___ Extracted records ___

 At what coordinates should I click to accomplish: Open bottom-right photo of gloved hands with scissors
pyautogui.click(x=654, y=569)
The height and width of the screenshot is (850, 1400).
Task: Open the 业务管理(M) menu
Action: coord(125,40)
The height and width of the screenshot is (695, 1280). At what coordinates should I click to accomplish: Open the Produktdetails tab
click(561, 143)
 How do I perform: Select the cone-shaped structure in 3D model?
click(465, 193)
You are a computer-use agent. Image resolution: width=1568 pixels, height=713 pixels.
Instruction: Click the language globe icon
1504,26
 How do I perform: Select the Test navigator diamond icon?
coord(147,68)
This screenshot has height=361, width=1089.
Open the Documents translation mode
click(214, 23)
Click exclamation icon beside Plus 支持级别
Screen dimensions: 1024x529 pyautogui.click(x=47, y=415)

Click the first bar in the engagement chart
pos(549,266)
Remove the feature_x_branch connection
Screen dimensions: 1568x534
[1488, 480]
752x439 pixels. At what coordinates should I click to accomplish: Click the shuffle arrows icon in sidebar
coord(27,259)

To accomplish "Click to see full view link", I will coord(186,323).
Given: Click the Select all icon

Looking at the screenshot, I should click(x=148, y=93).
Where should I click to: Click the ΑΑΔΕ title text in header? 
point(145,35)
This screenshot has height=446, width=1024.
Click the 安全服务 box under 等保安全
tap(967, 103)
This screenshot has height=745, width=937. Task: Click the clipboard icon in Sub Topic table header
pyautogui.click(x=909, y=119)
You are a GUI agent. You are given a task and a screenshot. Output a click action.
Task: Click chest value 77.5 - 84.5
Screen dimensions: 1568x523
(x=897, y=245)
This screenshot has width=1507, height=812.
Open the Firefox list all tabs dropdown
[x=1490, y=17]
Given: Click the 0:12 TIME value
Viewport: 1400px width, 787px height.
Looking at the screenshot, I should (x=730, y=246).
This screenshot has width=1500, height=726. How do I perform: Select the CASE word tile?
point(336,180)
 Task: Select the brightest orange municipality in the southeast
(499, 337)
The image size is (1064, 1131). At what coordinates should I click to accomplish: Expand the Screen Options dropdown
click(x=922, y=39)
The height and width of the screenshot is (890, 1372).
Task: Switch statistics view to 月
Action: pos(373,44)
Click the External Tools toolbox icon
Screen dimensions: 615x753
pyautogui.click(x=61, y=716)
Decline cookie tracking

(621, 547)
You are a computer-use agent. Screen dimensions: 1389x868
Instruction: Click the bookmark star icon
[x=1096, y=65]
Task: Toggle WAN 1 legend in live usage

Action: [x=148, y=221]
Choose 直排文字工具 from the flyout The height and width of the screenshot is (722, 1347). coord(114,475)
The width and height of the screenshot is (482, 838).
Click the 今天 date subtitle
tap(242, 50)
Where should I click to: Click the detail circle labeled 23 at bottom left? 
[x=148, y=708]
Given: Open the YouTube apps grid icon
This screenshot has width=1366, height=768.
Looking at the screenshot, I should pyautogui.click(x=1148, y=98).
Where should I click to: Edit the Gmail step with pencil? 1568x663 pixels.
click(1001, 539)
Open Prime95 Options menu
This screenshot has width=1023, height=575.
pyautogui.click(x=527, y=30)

___

**Problem requirements:**
Wherever "agent" appears in a line of the entries, copy that line.

**Result:**
You are a computer-use agent. Image resolution: width=1568 pixels, height=713 pixels.
You are a GUI agent. You are given a task and a screenshot. Output a click action.
You are a computer-use agent. Screen dimensions: 1389x868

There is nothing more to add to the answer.